After some further correspondence in which the plaintiff insisted upon the fulfilling of the contract which it claimed was completed in New York and in which the defendant denied that claim and said it could not enter into the manufacture of that line of goods at that time, this suit followed with the verdict for defendant as stated.
The controversy comes over the conversation in New York, which the officers of the plaintiff had with the representatives of the defendant at the time the written order was signed by the treasurer of the plaintiff and given to the vice president of the defendant, Plouff and Greene for the defendant, claiming and testifying that the order was taken subject to approval and acceptance by Mr. Fay, the manager of the business. On this theory the defendant claimed that the letter of January 7 returning the order was merely the exercise of the right of disapproval which was reserved in New York by Plouff and Greene.

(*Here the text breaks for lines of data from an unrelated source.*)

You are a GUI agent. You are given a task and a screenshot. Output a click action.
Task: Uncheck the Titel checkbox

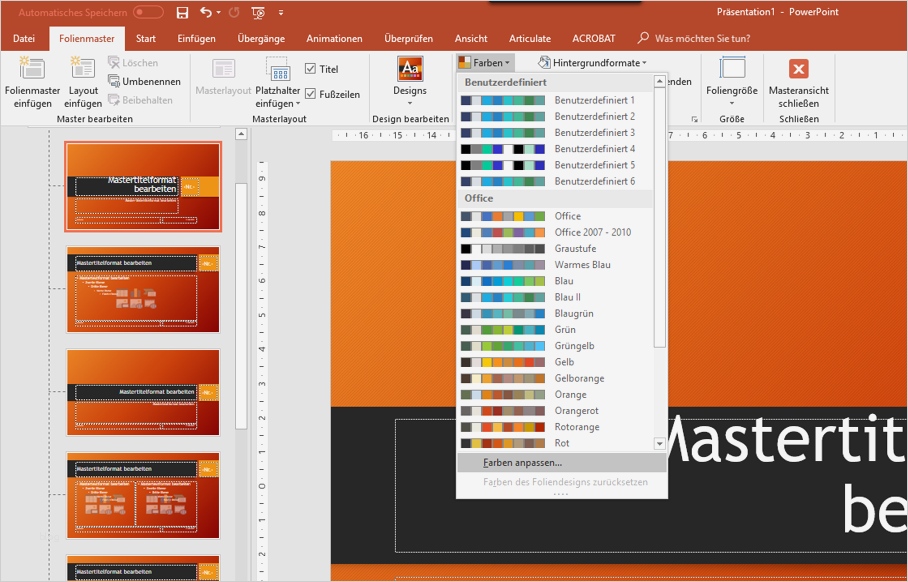tap(310, 69)
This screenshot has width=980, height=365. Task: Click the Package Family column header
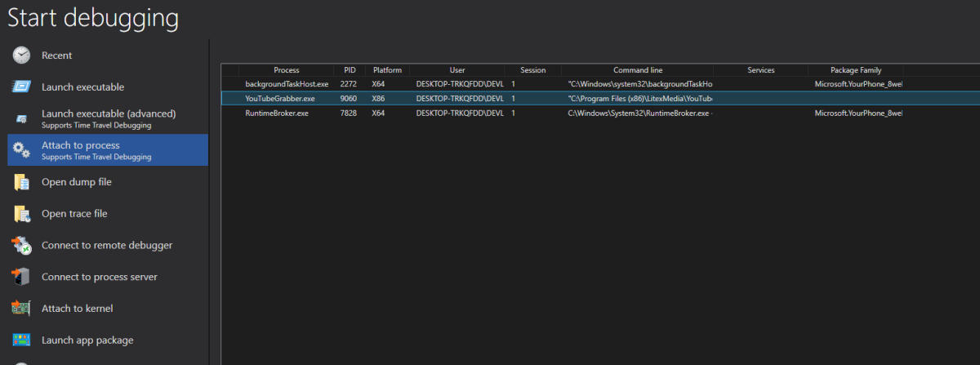[x=856, y=70]
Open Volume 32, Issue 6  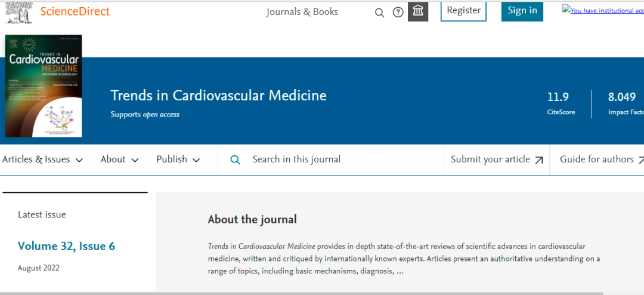66,246
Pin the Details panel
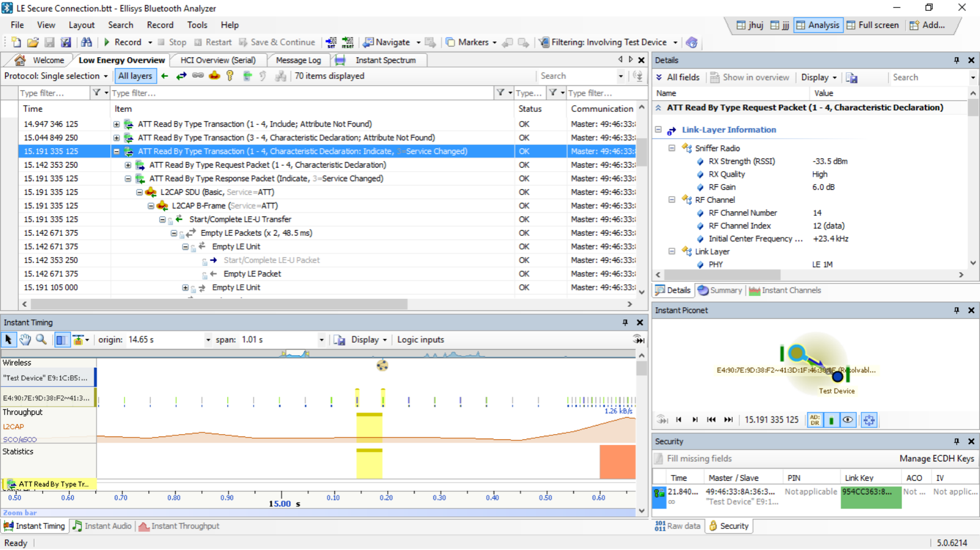 click(x=956, y=60)
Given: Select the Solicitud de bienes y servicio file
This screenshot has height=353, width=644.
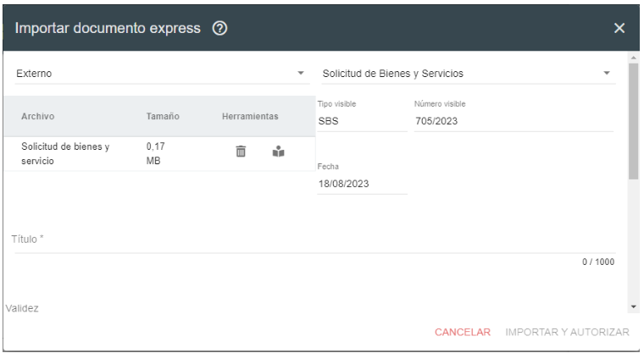Looking at the screenshot, I should (65, 152).
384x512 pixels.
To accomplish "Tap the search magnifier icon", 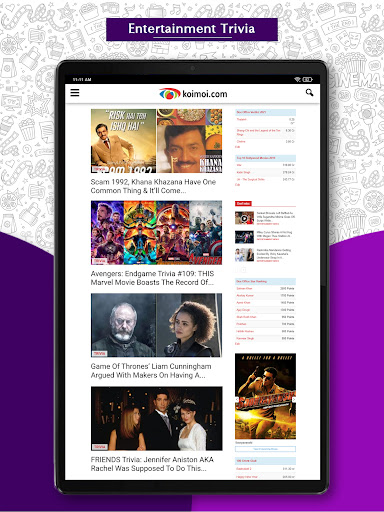I will (309, 92).
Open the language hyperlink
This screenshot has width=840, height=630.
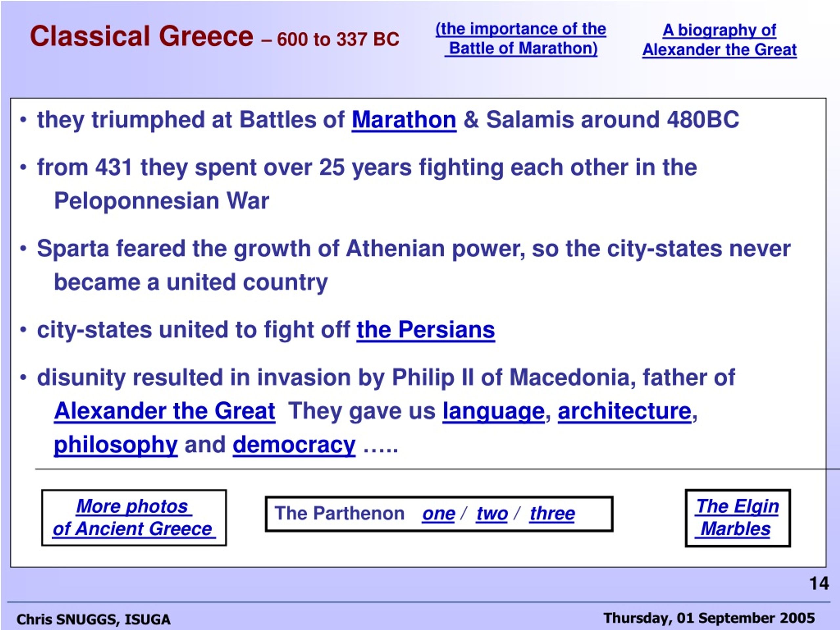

The plaintiff claims, and its president and treasurer testified, that there was nothing said about approval or the necessity of any action by Mr. Fay, but that Plouff as vice president unconditionally accepted the purchase order in New York, thus making it a complete, binding contract on both parties.
The jury could well have found that Plouff as vice president had apparent authority to bind his company. I am not discussing the question of authority to make a contract, which is not necessarily involved.
If the plaintiff is right in its theory of the contract, it should have the opportunity to recover damages, because, if there was a contract, there was a clear breach. On the other hand, if the order was taken conditionally upon the approval by Fay, there could be no recovery because the order was not approved by him but rejected.
No question of estoppel or implied acceptance by letter is raised. The clear-cut question put to the jury to settle was whether the order was accepted in New York as a completed contract, or whether it was accepted conditionally upon approval by Fay.
If there were nothing in the case but two witnesses for plaintiff, saying one thing, and two for the defendant, saying exactly the contrary, a jury verdict in favor of either party would be obviously and admittedly final, especially so if in favor of the defendant when the plaintiff, as here, has the burden of proof.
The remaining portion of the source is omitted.